The iterative solution has only primitive operations inside all loops, nested or not. The algorithm consists of two for loops (2n), followed by a for loop nested inside a while loop which in turn is inside another for loop (n^3), after which there are another two nested for loops (2n^2). Finally, the output is displayed using a nested for loop (n^2).

Therefore, the overall complexity is 2n + n^3 + 2n^2 + n^2 = O(n^3 + 3n^2 + 2n), or simply O(n^3). Arrays hold 4 bytes of n.
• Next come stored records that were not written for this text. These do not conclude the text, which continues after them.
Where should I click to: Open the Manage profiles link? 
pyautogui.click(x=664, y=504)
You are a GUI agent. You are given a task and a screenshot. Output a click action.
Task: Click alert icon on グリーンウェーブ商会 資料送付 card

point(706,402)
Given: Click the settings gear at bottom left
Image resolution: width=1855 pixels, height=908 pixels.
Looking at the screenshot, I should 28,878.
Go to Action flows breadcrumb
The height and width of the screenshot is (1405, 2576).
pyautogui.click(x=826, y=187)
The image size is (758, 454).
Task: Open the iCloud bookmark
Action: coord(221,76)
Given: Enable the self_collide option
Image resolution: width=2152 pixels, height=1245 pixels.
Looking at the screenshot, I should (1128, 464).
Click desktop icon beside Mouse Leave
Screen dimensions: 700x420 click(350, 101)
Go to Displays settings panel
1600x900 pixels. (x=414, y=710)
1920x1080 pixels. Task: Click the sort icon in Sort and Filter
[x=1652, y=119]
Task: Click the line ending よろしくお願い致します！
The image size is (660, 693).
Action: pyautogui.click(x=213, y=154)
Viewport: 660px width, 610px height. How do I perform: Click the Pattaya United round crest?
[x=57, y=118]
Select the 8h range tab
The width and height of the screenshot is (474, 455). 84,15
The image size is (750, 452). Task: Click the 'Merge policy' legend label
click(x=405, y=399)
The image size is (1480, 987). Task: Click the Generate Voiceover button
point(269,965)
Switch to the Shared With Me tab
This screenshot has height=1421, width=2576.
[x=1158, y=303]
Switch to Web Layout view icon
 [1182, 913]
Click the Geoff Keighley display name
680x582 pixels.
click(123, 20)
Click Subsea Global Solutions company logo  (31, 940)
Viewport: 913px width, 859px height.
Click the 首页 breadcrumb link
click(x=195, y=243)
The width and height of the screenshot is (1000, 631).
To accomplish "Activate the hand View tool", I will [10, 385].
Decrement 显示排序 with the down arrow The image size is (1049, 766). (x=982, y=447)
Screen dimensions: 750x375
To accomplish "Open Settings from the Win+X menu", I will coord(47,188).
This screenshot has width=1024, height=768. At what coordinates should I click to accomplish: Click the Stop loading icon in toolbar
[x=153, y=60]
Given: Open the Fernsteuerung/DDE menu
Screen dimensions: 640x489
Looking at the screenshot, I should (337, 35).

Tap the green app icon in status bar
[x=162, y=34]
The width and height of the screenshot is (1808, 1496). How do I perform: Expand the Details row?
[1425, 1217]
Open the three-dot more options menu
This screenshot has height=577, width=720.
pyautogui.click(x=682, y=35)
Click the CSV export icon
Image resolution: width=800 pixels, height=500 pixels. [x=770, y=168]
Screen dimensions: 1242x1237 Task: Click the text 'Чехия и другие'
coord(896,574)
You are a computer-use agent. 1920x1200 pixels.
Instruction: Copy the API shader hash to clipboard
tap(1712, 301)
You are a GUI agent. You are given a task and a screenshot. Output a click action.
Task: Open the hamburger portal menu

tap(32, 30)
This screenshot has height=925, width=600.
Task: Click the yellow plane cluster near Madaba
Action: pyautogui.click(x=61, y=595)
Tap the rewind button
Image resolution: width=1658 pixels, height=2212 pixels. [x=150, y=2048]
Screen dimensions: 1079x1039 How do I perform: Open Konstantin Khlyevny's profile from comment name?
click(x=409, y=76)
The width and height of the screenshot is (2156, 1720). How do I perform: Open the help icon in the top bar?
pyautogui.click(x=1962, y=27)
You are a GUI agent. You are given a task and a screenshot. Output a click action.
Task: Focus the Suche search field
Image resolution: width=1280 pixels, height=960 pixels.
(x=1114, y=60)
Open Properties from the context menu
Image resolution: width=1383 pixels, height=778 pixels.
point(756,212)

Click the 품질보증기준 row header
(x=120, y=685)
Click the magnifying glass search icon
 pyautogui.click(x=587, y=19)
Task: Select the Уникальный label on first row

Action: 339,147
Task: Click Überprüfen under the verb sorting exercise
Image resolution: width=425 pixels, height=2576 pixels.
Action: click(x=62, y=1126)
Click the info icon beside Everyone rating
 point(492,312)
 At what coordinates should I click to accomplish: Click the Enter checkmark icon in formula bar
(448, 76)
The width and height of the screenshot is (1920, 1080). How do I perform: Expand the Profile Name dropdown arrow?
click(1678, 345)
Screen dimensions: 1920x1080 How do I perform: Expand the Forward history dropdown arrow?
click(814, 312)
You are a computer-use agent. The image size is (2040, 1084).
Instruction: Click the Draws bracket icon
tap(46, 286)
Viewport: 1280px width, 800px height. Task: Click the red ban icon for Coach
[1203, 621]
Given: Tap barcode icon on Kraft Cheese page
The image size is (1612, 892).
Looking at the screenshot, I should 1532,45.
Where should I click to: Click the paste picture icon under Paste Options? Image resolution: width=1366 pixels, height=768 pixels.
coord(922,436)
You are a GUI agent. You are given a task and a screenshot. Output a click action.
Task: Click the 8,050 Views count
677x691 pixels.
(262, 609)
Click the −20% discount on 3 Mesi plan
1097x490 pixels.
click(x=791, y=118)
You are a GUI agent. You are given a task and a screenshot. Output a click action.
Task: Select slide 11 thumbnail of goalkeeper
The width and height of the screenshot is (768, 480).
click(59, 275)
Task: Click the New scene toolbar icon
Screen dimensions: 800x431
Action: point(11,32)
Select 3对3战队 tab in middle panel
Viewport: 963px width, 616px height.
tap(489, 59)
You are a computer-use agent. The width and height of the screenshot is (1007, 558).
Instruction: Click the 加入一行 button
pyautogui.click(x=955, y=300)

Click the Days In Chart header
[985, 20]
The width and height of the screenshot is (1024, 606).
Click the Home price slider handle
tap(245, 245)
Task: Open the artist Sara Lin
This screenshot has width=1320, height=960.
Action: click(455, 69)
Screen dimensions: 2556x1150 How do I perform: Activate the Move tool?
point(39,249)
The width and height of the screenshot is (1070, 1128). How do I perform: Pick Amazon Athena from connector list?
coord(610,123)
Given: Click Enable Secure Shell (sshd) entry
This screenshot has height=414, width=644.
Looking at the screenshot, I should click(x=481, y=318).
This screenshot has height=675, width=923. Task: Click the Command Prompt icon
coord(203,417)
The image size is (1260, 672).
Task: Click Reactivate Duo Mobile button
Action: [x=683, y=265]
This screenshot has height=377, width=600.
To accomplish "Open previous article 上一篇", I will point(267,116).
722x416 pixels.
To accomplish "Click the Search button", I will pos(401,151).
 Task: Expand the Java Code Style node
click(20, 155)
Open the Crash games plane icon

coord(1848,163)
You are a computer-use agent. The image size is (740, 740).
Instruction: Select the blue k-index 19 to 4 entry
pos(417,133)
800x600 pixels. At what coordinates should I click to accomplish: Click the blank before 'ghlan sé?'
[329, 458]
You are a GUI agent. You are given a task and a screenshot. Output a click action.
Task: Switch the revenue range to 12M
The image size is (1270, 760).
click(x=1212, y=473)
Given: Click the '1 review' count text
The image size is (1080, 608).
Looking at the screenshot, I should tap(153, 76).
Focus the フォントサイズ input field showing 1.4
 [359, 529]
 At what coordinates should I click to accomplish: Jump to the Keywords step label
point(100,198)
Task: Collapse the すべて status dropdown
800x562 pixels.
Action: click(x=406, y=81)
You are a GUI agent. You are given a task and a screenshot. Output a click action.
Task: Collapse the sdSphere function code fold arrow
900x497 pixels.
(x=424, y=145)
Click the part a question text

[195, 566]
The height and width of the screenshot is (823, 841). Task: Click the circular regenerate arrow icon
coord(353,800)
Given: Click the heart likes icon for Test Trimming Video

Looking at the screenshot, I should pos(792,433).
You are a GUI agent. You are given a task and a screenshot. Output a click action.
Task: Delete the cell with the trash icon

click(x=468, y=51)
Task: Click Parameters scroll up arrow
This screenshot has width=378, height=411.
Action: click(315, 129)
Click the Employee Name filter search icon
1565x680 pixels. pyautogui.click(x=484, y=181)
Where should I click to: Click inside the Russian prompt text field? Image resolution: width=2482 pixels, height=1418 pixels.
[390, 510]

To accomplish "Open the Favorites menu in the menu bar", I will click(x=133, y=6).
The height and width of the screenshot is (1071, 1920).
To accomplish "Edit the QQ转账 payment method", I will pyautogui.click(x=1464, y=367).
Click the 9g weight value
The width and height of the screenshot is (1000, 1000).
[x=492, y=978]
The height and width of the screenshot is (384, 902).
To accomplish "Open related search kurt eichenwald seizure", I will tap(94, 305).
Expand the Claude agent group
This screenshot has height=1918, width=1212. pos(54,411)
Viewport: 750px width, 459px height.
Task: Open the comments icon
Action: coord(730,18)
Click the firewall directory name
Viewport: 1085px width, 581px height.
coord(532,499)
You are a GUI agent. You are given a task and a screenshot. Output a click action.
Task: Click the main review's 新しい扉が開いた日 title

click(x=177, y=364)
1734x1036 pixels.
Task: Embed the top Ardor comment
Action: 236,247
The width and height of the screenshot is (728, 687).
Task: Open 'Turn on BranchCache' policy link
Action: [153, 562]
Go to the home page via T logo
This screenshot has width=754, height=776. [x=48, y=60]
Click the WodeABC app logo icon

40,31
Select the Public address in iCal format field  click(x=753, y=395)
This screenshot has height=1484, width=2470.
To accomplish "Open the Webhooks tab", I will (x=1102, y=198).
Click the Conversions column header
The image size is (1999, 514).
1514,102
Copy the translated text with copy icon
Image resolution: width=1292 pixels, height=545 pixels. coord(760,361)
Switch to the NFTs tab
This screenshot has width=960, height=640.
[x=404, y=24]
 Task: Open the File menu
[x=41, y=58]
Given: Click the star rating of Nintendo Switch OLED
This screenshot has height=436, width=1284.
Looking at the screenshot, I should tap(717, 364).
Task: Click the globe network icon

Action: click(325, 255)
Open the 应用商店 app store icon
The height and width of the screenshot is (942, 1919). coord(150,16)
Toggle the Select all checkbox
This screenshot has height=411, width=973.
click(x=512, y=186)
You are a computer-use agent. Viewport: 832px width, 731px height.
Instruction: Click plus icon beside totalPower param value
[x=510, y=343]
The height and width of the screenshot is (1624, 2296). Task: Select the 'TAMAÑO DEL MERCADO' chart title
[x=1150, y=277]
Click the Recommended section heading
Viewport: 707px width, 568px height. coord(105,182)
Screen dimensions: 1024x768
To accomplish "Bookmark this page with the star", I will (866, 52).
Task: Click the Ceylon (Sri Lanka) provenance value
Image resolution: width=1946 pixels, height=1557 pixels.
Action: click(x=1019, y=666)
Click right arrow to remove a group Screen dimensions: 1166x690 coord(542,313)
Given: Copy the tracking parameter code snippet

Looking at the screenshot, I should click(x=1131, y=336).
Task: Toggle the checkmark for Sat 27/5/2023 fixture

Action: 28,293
The solution uses 14 variables (14), 2 1d arrays (2n) and 1 2d array (1n^2), which gives it a space complexity of O(n^2 + 2n + 14), or O(n^2).

Conclusion

The purpose of this program was to come up with a solution recursively and iteratively, then compare their complexities. We find that the overall time complexity of version 1 is worse than version 2 in the long run since it grows exponentially.